Different types of weather events, including tropical cyclones (TCs), mesoscale convective systems (MCSs), and atmospheric rivers (ARs), significantly impact precipitation patterns in East Asia. This study pioneers the application of deep learning (DL) methods, including convolutional neural network, U-Net, and Attention U-Net models, to simulate precipitation associated with these weather events. The spatial permutation method is also used to identify key meteorological variables for accurately generating precipitation in DL models. The DL models trained on all timeslots consistently surpass the performance of state-of-the-art numerical simulations, although their efficacy slightly diminishes during extreme weather events. This outperformance is attributed to the appropriate emphasis on key variables that capture precipitation processes, such as low-level moisture and mid-level pressure fields. However, new DL models trained separately for TCs, MCSs, and ARs using clipped precipitation as the output does not exceed the performance of the previous DL models. Among all input features, moisture variables contribute the most to precipitation at low intensity, while the importance of other variables increases for more intense precipitation, although some discrepancies vary across models and event types. The spatial results further reveal the detailed locations of variables that are essential for accurately simulating precipitation related to weather events, such as areas of high specific humidity and strong winds. DL models could also acquire useful information from region remote to the events to improve the simulation. Overall, DL models serve as promising tools for simulating and enhancing our understanding of precipitation patterns associated with various weather events in East Asia.

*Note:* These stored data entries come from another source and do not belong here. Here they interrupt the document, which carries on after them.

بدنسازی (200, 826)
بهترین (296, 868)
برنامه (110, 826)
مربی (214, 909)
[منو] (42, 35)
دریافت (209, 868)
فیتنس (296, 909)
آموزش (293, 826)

基于深度学习的热带气旋、中尺度对流系统和东亚大气河流降水模拟
不同类型的天气事件,包括热带气旋(TCs)、中尺度对流系统(MCSs)和大气河流(ARs),都会对东亚地区的降水模式产生重大影响。本研究率先应用了深度学习(DL)方法,包括卷积神经网络、U-Net 和 Attention U-Net 模型,来模拟与这些天气事件相关的降水。此外,还采用了空间排列法来确定关键气象变量,以便在 DL 模型中准确生成降水。在所有时间段上训练的 DL 模型的性能始终超过最先进的数值模拟,尽管在极端天气事件中其功效略有下降。之所以取得如此优异的成绩,是因为适当强调了捕捉降水过程的关键变量,如低层水汽和中层气压场。然而,使用剪切降水量作为输出,分别为热带气旋、多云天气和短时强降水训练的新 DL 模型的性能并没有超过以前的 DL 模型。在所有输入特征中,水汽变量对低强度降水的贡献最大,而其他变量对高强度降水的重要性有所增加,但不同模式和事件类型之间存在一些差异。空间结果进一步揭示了对准确模拟与天气事件有关的降水至关重要的变量的详细位置,如高比湿区域和强风区域。DL 模式还可以从远离事件发生的地区获取有用信息,以改进模拟。总之,DL 模式是模拟和加强我们对东亚各种天气事件相关降水模式的了解的有前途的工具。
本文章由计算机程序翻译,如有差异,请以英文原文为准。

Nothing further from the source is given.